Work on consolidations has been ongoing for months, but is substantial and requires changing integral components of the Lido protocol
If you consider that changes to implementations for 7251 and 7002 were still being made a few months ago, it basically means that most staking solutions haven’t begun directly working on Pectra things until ~Nov. Perhaps it could have started earlier, as the specs didn’t have a lot of substantial changes since after Aug or so, and devnet-3 was the first stable devnet in Sep. But, consider that development is planned ~9-12 months ahead, based on things that are known. At the time, the priorities for contributors working on Lido protocol were upgrading the Staking Router and deploying the Community Staking Module (CSM) to allow for permissionless entry to the protocol, which occurred in November (but were being worked on for the last 1.5 years). Since then, efforts are focused on Pectra (in two pieces: compatibility and support of new features) and CSMv2.
For a protocol like Lido, the work needed just to “patch” the protocol so that it is compatible (without adding new features) with a hardfork like Pectra is substantial (you can see details here: LIP 27: Ensuring Compatibility with Ethereum’s Pectra Upgrade - Proposals - Lido Governance). Given these kinds of timings and the amount of work required, it’s unfortunately unfeasible for a protocol like Lido to support consolidations in the kind of timeframe that you’ve outlined here.
In tandem with the work being done to “patch” the protocol, work has begun to also prepare for 7002 and 7251 (note that 7002 is much simpler functionality to add than 7251, as 7251 entails a significant overhaul of protocol accounting given assumptions about the effective balances of validators and the relationship between “keys” and “stake”).
For both features, contributors are working towards outlining (in the next few weeks) a proposed way forward to address key aspects of with respect to the Lido protocol, chiefly (this isn’t an exhaust list of considerations):
- Impact of consolidations (risk, rewards, operations) and TWs
- Designing and implementing changes to on-chain and off-chain code
- Analyzing and determining optimal consolidation parameters at the protocol level (what % of protocol should be consolidated, e.g. “how to deal with exits given that partial exits are very costly?

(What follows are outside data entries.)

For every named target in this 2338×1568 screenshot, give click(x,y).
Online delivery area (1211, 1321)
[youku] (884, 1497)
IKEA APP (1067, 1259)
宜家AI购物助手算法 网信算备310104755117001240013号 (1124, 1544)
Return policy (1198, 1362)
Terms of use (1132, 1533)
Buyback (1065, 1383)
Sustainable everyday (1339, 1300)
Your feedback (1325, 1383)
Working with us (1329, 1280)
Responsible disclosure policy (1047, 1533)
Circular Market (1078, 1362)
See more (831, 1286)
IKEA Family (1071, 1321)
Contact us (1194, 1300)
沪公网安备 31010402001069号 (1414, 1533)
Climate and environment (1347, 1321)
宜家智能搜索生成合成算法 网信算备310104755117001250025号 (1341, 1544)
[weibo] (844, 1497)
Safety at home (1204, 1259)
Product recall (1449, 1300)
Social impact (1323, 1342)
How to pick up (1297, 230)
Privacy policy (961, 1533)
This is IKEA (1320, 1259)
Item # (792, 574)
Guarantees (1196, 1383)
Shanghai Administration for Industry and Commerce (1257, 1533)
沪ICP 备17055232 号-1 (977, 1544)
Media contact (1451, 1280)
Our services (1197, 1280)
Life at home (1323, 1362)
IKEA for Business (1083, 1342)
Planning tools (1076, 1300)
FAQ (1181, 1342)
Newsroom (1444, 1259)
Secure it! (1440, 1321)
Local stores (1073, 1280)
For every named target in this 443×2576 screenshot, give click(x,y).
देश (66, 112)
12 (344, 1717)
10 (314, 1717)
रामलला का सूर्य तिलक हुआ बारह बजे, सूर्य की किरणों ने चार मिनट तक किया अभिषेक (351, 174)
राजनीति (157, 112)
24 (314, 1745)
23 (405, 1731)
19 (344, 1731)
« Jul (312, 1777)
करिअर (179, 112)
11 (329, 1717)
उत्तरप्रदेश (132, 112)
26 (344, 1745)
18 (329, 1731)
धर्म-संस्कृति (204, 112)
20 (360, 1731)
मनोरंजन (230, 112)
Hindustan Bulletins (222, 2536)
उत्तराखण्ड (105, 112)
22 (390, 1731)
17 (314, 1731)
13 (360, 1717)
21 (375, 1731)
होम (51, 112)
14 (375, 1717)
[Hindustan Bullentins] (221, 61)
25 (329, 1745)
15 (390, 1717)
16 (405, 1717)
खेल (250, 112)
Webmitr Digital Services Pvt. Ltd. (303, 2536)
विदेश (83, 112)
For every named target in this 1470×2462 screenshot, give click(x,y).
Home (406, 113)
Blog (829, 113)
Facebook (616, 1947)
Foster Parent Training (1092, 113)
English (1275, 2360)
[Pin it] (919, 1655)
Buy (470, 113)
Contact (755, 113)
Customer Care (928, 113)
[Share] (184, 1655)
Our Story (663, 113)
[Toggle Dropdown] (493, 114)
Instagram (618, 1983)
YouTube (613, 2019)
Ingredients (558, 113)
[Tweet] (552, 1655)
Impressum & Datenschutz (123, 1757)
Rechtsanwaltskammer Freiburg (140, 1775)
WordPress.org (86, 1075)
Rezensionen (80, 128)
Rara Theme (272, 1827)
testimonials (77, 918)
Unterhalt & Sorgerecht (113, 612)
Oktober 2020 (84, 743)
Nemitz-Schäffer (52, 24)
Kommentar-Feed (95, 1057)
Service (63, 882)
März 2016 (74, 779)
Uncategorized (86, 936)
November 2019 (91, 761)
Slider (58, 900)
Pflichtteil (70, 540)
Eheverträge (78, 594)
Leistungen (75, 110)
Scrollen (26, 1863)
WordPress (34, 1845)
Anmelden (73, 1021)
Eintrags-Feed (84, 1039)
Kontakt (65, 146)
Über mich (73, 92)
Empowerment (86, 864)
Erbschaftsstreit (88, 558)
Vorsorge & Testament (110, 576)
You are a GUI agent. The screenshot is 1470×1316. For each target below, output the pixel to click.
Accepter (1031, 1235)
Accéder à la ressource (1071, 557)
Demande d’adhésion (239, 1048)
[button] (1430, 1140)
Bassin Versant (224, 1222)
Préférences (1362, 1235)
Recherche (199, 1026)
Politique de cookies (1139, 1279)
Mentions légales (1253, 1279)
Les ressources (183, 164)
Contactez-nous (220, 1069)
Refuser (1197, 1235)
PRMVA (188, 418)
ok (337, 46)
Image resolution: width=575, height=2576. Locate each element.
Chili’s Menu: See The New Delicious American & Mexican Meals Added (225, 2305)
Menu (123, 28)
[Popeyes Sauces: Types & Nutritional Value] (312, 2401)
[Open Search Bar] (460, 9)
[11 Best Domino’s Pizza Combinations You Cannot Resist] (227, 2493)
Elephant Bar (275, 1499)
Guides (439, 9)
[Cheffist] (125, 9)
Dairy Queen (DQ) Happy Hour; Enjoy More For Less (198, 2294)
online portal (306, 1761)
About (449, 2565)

Should a % of validators be kept at 32 ETH to allow for finer-grained control of withdrawal amounts? How to reason about bonds for permissionless “fat” validators, etc”)
- Determining a timeline for implementation (when can consolidation support be deployed? How should consolidation happen after that?)
- Should consolidations be utilized to support stake re-allocation into more robust validation infrastructure (e.g. DVT)?